What does this mean? It means that the response will include:
The web API author should not have to provide out-of-band documentation or knowledge to the user of the web API.
Instead, the user of the web API should be able to “discover” functionality, found in the links, to drive the logic and workflow of their app.
This concept was identified in the hypermedia constraint section of Roy Fielding’s PhD (doctoral) thesis, “Architectural Styles and the Design of Network-based Software Architectures”.
Who is Roy Fielding?
He is a giant in our industry. We owe him so much.
Oh, and when you look at the list of authors of the RFC 7230 series, he’s the principal author. Then, look back at the now-obsolete predecessors to this series: 2616, 2068, and 1945. He’s on the author list on those, too.

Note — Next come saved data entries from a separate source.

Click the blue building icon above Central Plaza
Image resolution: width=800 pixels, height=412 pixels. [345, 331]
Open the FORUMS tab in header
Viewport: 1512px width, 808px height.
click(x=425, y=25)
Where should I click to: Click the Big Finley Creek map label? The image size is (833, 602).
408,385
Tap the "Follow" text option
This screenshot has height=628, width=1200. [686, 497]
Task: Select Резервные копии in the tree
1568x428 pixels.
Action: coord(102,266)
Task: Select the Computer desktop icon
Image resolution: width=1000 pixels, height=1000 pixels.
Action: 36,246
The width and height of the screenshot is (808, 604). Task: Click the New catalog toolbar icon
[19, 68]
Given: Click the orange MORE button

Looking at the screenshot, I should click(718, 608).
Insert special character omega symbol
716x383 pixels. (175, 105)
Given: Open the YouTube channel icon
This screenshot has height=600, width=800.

Study the following screen capture. (Click to open it full-size in a new tab/window.)
How do you use the page? What is its purpose? What can you do next?
Next, study the following screen capture. (Click to open it full-size in a new tab/window.)
Again, how do you use the page? What are its purposes? What can you do next?
Finally, study the following screen capture. (Click to open it full-size in a new tab/window.)
Again, how do you use the page? What are its purposes? What can you do next?
With all three pages - any ANY page you view in a web browser - you innately know what you can do next. You can view the content. You can click links (including the browser’s “back” link). You can enter some data and process that data.
How can you implement this - what can you do next? - in a web service?
With link relations.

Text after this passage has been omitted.